# start of EXCERPTED PASSAGE
If so, you might be interested in a job as a chargeback analyst.
Wait…What is a Chargeback?
Before you can figure out if you’re cut out for a job as a chargeback analyst, you must first know what a chargeback is!
A chargeback is a form of consumer protection offered to credit card holders. If a cardholder is unsatisfied with a purchase or the original transaction was placed without consent, the cardholder may file a chargeback.
These financial disputes eat up a lot of valuable resources—mainly time and money. As a result, many companies hire a chargeback analyst to deal with them. In most cases, managing chargebacks is the sole responsibility.
Let’s take a look at some of the specific job responsibilities.
Identifying Valid Complaints
Customer service is key in the chargeback analyst’s list of duties. First the analyst must evaluate the complaint. A review of purchases and receipt records must be completed to ascertain validity.
When an analyst determines that a complaint is valid, he or she must work with the merchant or retailer to adjust any problematic record keeping. The analyst will train and support the employer while helping them to establish better methods of protecting their own income through proper receipting and billing.
# end of EXCERPTED PASSAGE
# start of SOURCE MATERIAL
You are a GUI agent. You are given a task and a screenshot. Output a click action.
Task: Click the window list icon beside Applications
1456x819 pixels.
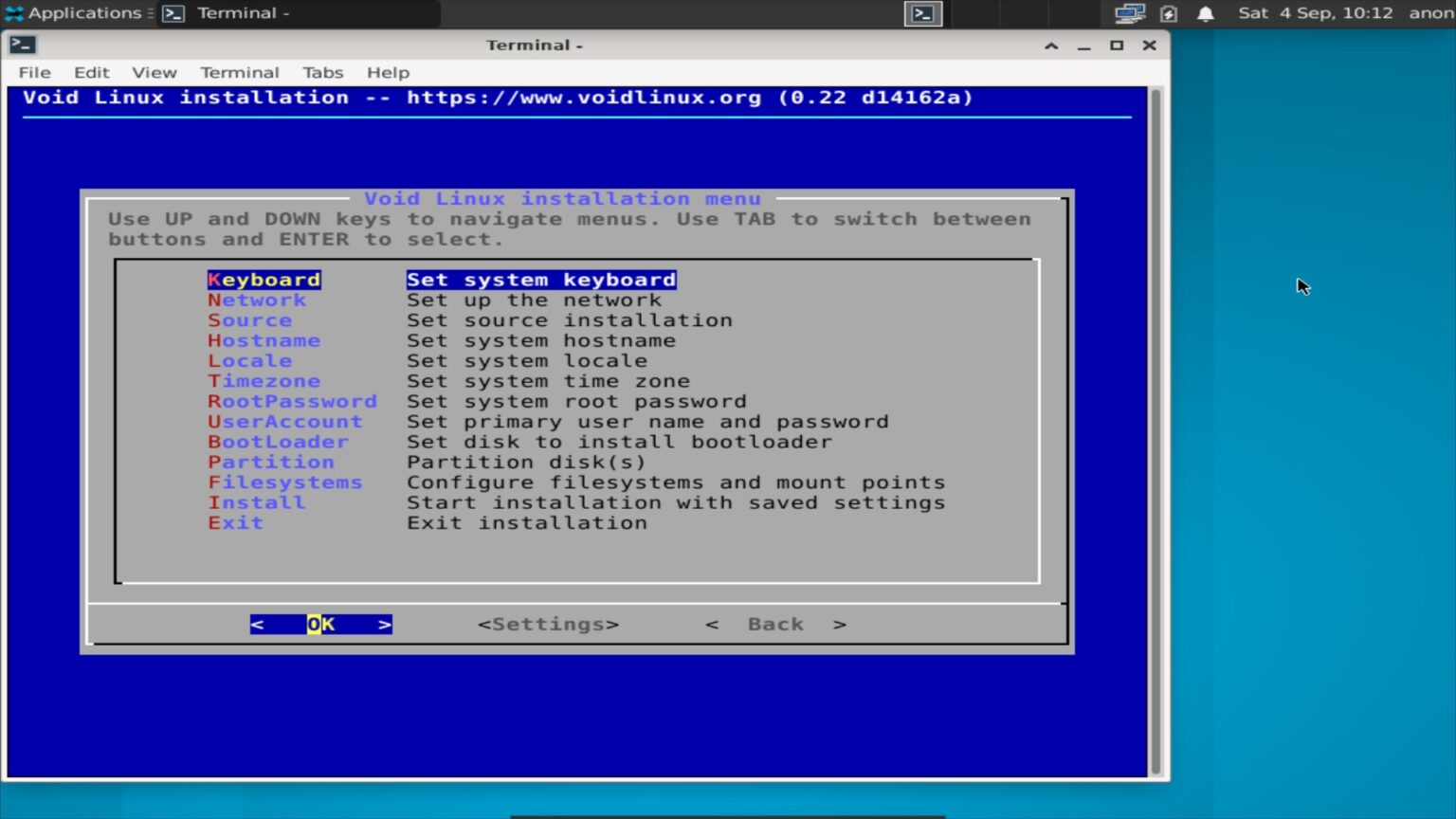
# end of SOURCE MATERIAL
**WRITTEN EXERCISE**:
In the chargeback text, what must a chargeback analyst review to determine whether a complaint is valid? The material has no connection to the chargeback text.

**FULL RESPONSE**:
The analyst must review purchases and receipt records.